Those planning to travel to the fabled island of Bali towards the end of March, please note that the entire island will come to a complete standstill for the Balinese New Year of Nyepi which this year falls on Monday, 31st March 2014. To allow all to follow the prescribed rituals, all traffic all over Bali will come to a complete halt. No planes will be allowed to land or take off for 24 hours. All shops are closed and no one is allowed on the beach or on the streets.

Governor of Bali, Made Mangku Pastika, has sent an official announcement letter to four related ministries (Ministry of Transportation, Ministry of Foreign Affair, Ministry of Domestic Affair, and Ministry of Communication) regarding the temporary closure of Ngurah Rai International Airport on the respected day. “The letter has been sent early (dated 30th December 2013) with the expectation that it can be distributed to all related parties, both nationally and the international world” said the Head of the Public Relations Bureau of the Provincial Government of Bali, I Ketut Teneng on Denpasar, Tuesday 25th February as reported by

With the announcement, it is expected that both domestic and international airlines will not schedule flights during that day. However, although this is a public holiday for the whole of Indonesia, outside the island of Bali, all air, land and sea traffic as well as other activities continue as normal.

Nyepi is the ritual of the Hindus of Bali to welcome the New Year based on the traditional Saka Calendar. For, contrary to other cultures that celebrate New Year with vivacious festivities, the pinnacle of Balinese New Year is a day of complete Silence. Hence the name Nyepi, meaning “to keep silent” in the local language, which falls on the day following the dark moon of the spring equinox. Nyepi is a day fully dedicated to connect oneself more closely with God (Hyang Widi Wasa) through prayers and at the same time as a day of self introspection to decide on values, such as humanity, love, patience, kindness, and others, that should be kept forever.
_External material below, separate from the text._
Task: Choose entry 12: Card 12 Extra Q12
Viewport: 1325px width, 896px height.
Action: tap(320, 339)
As a day reserved for self-reflection anything that may interfere with that purpose is strictly prohibited. Nyepi mandates a day of absolute quiet, based on the four precepts of Catur Brata:

  • Amati Geni: Prohibiting the lighting of fires, the use of lighting or satisfying pleasurable human appetites.
  • Amati Karya: Prohibiting all forms of physical work other than those dedicated to spiritual cleansing and renewal.
  • Amati Lelungan: Prohibiting movement or travel; requiring people to stay within their homes.
  • Amati Lelangunan: Prohibiting all forms of entertainment, recreations or general merrymaking.
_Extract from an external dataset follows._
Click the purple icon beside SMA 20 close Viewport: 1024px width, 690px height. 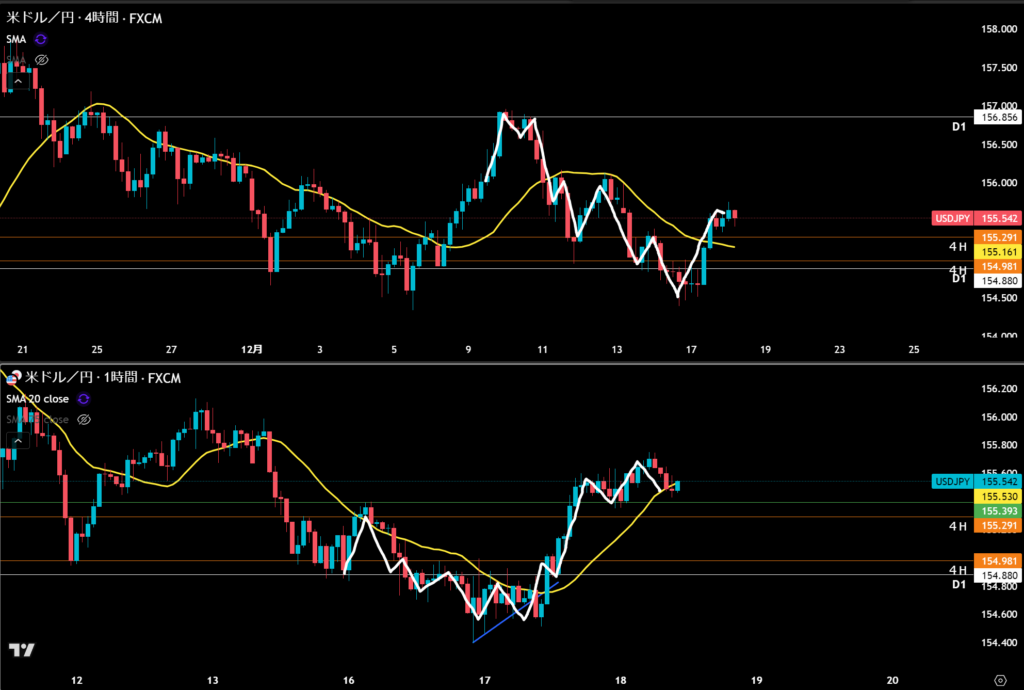tap(83, 399)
The sudden silence comes after the eve of noisy festivities on the beaches of Kuta, Sanur, Nusa Dua, Seminyak and others with parades of giant puppets called “ogoh-ogoh” accompanied by clanging gongs and other percussion instruments. At the end of the festival the ogoh-ogoh are torched and are totally engulfed in flames.

Although Nyepi is primarily a Hindu holiday, non-Hindu residents of Bali observe the day of silence as well, out of respect for their fellow citizens. Even tourists are not exempt; although free to do as they wish inside their hotels, no one is allowed on the beaches or streets, and the airport remains closed for the entire day. The only exceptions granted are for emergency vehicles carrying those with life-threatening conditions and women about to give birth. There will be local watchmen known as pecalang to ascertain that this rule is obeyed. At night, all lights will have to be turned off. Hotels will close all curtains that no ray of light shines to the outside. All sound and music indoors should be held to its lowest volume.